Holier Than Thou?
Monday, April 26, 2010 - 16:45, by Patrick Gathara
Last week, when retired Anglican Archbishop David Gitari warned the Kenyan church that it risked being defeated at the referendum if it maintains the "No" stand at the referendum on the Proposed Constitution, he underlined the fact that the country’s most venerable institution stands at a critical crossroads in its illustrious career.
The church objects to the section of Article 26 that empowers doctors to end a pregnancy if it endangers the woman’s life or she needs emergency treatment. Christian leaders are also opposed to the retention of Kadhis’ courts in the proposed Constitution under Article 169 and 170, which limit their authority to disputes over personal status, marriage, divorce or inheritance, where all the parties are Muslims and agree to take the case to a Kadhi.
However, with most players across the political spectrum, including civil society, rallying behind the draft, the church is being confronted with the awkward possibility of being on the wrong side of history. The situation has also raised fundamental questions regarding the historical role of religion in the country’s political development and whether it has been a force for change or a tool of appeasement.

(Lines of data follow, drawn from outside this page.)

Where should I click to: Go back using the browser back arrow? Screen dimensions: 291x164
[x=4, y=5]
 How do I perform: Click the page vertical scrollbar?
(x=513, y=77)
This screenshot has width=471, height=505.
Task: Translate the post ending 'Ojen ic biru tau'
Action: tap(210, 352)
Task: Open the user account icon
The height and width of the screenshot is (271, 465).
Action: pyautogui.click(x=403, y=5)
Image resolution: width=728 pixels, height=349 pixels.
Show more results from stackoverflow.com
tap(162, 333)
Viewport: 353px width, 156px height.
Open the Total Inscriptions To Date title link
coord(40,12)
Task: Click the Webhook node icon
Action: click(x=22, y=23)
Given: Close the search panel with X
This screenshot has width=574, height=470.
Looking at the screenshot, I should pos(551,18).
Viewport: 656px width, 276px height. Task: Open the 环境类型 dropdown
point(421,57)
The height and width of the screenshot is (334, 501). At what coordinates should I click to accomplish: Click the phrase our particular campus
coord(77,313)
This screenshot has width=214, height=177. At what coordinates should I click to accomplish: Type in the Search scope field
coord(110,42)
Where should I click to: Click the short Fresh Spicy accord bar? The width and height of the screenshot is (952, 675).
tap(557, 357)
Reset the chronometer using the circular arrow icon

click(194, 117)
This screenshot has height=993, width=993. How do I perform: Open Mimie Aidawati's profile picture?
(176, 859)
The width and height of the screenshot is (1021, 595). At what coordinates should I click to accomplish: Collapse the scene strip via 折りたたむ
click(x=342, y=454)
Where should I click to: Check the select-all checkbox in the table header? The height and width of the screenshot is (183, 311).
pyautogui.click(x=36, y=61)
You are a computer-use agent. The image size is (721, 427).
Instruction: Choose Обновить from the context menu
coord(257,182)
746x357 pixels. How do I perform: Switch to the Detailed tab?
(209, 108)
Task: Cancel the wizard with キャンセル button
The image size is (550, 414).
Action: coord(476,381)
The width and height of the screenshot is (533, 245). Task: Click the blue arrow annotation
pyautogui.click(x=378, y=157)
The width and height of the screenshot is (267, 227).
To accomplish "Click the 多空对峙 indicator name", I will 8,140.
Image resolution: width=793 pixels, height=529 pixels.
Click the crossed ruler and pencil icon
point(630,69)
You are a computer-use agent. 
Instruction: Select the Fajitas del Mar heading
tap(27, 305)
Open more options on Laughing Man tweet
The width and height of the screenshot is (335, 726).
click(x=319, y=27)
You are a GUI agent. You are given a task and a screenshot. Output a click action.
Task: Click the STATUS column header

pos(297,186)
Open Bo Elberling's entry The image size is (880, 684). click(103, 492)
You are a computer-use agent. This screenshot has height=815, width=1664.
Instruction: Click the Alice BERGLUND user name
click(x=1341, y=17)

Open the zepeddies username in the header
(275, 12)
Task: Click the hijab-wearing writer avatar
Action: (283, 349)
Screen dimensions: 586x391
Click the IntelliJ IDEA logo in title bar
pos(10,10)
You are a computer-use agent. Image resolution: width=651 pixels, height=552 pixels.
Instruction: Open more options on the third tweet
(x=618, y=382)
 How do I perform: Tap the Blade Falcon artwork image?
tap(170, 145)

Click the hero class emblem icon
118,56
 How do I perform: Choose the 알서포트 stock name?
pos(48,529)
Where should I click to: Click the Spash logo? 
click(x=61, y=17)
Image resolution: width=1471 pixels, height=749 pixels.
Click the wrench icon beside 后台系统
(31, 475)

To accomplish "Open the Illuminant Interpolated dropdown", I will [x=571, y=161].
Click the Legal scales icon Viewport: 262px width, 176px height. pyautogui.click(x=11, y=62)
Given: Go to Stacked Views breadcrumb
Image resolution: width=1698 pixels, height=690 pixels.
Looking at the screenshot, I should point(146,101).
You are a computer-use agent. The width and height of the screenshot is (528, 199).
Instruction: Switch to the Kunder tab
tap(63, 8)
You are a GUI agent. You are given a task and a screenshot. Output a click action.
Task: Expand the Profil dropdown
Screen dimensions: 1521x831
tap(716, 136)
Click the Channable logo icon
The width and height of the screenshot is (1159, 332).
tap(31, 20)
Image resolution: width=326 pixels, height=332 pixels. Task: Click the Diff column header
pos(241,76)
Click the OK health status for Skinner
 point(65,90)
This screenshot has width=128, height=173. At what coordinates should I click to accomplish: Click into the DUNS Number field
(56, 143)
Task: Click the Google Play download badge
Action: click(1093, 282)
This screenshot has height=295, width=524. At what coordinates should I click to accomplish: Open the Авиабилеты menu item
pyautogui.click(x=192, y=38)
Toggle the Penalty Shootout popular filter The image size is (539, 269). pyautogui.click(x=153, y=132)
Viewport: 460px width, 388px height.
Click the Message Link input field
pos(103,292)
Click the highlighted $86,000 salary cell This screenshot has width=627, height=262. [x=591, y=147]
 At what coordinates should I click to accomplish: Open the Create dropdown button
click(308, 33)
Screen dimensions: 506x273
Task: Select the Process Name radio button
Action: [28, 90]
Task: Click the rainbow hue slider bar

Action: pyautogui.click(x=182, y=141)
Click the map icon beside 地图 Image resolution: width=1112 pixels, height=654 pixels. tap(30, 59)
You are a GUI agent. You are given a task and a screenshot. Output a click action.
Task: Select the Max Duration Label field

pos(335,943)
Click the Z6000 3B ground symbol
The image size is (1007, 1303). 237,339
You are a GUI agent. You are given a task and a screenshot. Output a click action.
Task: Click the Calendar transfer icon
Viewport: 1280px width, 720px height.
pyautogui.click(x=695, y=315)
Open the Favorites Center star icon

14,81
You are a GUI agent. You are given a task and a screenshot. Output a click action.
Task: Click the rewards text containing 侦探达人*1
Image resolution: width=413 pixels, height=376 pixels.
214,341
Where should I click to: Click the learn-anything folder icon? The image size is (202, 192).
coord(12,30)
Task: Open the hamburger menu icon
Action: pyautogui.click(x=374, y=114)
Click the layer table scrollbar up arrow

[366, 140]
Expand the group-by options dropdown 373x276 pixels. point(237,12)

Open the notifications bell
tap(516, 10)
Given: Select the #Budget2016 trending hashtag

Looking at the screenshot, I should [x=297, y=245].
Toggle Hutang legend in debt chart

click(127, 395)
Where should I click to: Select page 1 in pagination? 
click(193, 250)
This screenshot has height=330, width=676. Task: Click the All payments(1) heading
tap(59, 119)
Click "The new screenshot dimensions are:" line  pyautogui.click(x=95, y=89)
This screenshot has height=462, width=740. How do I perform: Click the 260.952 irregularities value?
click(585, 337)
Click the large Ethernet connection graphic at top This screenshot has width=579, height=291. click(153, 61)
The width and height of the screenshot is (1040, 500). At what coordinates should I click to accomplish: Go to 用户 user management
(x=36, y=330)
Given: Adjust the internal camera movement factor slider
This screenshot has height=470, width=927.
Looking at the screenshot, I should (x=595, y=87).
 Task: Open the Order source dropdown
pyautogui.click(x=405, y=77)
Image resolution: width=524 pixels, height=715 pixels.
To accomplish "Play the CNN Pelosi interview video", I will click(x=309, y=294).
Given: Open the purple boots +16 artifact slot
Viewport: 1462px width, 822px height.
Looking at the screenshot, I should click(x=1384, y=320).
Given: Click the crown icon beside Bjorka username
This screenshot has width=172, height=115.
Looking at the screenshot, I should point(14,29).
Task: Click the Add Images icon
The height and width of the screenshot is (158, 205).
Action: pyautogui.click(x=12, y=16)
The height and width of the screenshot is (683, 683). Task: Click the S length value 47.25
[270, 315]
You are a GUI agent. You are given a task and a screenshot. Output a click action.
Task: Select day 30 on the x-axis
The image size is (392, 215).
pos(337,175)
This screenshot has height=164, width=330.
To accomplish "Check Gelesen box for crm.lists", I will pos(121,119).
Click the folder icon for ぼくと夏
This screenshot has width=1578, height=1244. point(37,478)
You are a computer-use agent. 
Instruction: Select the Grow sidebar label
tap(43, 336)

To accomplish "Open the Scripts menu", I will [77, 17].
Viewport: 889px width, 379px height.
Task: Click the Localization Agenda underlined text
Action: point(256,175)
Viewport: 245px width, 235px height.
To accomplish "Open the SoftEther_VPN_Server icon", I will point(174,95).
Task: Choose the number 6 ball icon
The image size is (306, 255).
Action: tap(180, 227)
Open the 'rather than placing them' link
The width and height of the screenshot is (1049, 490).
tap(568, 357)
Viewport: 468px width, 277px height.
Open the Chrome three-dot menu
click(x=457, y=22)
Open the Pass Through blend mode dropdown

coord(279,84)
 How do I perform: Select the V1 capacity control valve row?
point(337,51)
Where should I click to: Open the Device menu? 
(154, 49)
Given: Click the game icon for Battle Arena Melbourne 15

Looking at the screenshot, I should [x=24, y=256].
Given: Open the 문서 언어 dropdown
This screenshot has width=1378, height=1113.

In his introduction to Religion and Politics in Kenya: Essays in Honour of a Meddlesome Priest, Ben Knighton, who teaches at the Africa Studies Centre in the University of Oxford, notes that Evangelical Lutherans of the Church Missionary Society reached Buganda in 1877 closely followed by Roman Catholic missionary orders. The proposed Uganda Railway led to a host of missions from many denominations targeting the region, but faced with the Anglican–Roman Catholic duopoly in Uganda, they stopped off in the East African Protectorate that became Kenya Colony. In fact “in many localities of Kenya, it was the missionary who took up residence before the district officer.”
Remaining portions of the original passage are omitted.